▶ _LISTED RECORDS_:
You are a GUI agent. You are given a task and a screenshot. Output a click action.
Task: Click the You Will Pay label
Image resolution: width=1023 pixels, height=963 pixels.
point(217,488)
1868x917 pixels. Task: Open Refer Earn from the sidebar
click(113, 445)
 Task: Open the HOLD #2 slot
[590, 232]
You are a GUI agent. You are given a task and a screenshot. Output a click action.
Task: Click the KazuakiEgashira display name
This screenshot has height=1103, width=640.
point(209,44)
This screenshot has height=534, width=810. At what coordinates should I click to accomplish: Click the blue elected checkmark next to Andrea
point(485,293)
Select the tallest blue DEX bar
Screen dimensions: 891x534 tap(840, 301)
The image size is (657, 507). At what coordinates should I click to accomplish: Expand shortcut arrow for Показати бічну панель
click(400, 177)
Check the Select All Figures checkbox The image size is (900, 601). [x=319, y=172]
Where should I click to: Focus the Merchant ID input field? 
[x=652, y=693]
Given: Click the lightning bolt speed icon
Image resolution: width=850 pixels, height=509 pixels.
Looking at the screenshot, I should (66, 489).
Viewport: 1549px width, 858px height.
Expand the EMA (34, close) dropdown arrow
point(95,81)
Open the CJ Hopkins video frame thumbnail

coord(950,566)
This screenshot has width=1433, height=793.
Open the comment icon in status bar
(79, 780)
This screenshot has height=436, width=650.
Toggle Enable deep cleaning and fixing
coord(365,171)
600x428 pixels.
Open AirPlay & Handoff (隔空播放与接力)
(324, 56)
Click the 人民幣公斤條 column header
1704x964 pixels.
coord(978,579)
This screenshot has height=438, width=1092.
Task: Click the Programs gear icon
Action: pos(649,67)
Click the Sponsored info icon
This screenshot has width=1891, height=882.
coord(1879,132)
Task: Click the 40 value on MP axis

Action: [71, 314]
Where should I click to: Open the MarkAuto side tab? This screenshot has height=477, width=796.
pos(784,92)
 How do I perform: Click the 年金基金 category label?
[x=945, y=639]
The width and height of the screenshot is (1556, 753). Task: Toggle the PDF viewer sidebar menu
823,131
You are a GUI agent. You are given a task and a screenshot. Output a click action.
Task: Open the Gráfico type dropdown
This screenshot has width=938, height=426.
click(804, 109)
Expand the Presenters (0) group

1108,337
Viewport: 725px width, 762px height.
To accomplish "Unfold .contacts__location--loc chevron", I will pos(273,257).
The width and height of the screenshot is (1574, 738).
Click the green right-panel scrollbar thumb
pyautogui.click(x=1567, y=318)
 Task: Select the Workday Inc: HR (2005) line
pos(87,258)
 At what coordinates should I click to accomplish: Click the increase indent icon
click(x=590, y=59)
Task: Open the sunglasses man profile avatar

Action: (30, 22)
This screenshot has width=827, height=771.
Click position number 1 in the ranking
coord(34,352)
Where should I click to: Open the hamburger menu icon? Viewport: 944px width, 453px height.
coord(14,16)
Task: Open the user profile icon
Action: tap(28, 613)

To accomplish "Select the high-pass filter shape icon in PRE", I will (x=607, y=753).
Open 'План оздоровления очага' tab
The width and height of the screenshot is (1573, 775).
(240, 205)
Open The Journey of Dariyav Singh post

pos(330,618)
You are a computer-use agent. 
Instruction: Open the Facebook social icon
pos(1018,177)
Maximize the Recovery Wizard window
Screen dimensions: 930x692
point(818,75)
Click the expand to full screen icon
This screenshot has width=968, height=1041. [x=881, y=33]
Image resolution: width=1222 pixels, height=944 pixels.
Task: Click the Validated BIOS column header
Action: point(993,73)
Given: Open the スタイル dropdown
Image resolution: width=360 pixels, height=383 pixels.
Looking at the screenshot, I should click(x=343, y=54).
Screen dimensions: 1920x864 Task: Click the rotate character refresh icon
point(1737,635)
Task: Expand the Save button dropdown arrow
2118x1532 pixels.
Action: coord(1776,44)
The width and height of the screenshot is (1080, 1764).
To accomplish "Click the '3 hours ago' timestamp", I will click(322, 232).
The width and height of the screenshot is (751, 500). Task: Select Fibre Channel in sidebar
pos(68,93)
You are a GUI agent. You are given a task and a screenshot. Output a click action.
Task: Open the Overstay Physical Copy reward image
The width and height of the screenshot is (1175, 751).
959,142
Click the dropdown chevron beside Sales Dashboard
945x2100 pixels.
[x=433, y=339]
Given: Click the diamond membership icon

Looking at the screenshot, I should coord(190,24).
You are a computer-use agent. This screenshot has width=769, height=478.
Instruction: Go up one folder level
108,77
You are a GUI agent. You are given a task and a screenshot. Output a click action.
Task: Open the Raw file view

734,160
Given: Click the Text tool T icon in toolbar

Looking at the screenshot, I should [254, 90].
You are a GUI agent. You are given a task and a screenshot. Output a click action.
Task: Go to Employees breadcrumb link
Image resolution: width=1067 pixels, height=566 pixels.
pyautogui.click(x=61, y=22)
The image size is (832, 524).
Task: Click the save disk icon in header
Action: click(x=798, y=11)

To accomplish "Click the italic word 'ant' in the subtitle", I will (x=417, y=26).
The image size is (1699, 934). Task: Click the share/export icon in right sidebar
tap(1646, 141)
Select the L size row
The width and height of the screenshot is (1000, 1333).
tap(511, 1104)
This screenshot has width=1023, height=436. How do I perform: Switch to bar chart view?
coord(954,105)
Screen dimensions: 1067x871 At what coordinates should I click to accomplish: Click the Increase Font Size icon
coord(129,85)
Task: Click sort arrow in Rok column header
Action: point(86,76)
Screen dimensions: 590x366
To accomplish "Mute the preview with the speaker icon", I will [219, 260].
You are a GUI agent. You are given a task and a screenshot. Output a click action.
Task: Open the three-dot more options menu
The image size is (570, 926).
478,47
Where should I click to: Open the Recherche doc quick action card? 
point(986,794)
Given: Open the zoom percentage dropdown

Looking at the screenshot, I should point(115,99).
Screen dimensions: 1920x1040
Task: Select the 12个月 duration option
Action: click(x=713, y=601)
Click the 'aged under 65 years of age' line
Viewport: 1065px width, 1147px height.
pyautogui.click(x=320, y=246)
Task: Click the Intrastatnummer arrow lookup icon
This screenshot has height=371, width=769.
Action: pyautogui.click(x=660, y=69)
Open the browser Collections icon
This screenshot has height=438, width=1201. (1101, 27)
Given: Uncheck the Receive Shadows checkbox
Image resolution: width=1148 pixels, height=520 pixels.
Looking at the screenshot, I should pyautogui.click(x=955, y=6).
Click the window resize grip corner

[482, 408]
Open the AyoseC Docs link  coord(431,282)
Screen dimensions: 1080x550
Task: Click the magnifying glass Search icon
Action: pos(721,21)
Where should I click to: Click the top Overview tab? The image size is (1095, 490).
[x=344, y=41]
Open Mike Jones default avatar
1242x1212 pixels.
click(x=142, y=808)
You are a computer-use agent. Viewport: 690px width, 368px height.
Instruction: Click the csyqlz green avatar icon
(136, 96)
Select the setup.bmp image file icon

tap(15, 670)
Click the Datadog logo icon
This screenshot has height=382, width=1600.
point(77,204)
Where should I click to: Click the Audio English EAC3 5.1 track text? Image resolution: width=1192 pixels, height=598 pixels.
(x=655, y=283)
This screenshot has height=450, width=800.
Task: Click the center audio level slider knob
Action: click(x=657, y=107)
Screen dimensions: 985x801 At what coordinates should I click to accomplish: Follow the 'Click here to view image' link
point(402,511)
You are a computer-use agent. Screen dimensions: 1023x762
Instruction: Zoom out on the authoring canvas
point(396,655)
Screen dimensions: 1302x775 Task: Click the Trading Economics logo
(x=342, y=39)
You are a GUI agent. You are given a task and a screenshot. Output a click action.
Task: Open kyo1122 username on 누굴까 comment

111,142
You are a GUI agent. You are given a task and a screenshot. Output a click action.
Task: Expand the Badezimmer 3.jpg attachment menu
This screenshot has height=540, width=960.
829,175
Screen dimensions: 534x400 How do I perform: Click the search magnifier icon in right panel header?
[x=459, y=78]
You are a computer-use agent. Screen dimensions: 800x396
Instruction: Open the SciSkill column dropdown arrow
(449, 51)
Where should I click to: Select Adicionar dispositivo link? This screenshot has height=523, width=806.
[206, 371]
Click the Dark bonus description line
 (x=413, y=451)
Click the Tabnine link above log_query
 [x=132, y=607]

▶ _PROBLEM DESCRIPTION_: From the entries above, give again exactly the lines running from the line with "Screen dimensions: 1920x864" to the line with "Task: Open the Overstay"; include both of those lines.

▶ _RESULT OF THE TASK_:
Screen dimensions: 1920x864 Task: Click the rotate character refresh icon
point(1737,635)
Task: Expand the Save button dropdown arrow
2118x1532 pixels.
Action: coord(1776,44)
The width and height of the screenshot is (1080, 1764).
To accomplish "Click the '3 hours ago' timestamp", I will click(322, 232).
The width and height of the screenshot is (751, 500). Task: Select Fibre Channel in sidebar
pos(68,93)
You are a GUI agent. You are given a task and a screenshot. Output a click action.
Task: Open the Overstay Physical Copy reward image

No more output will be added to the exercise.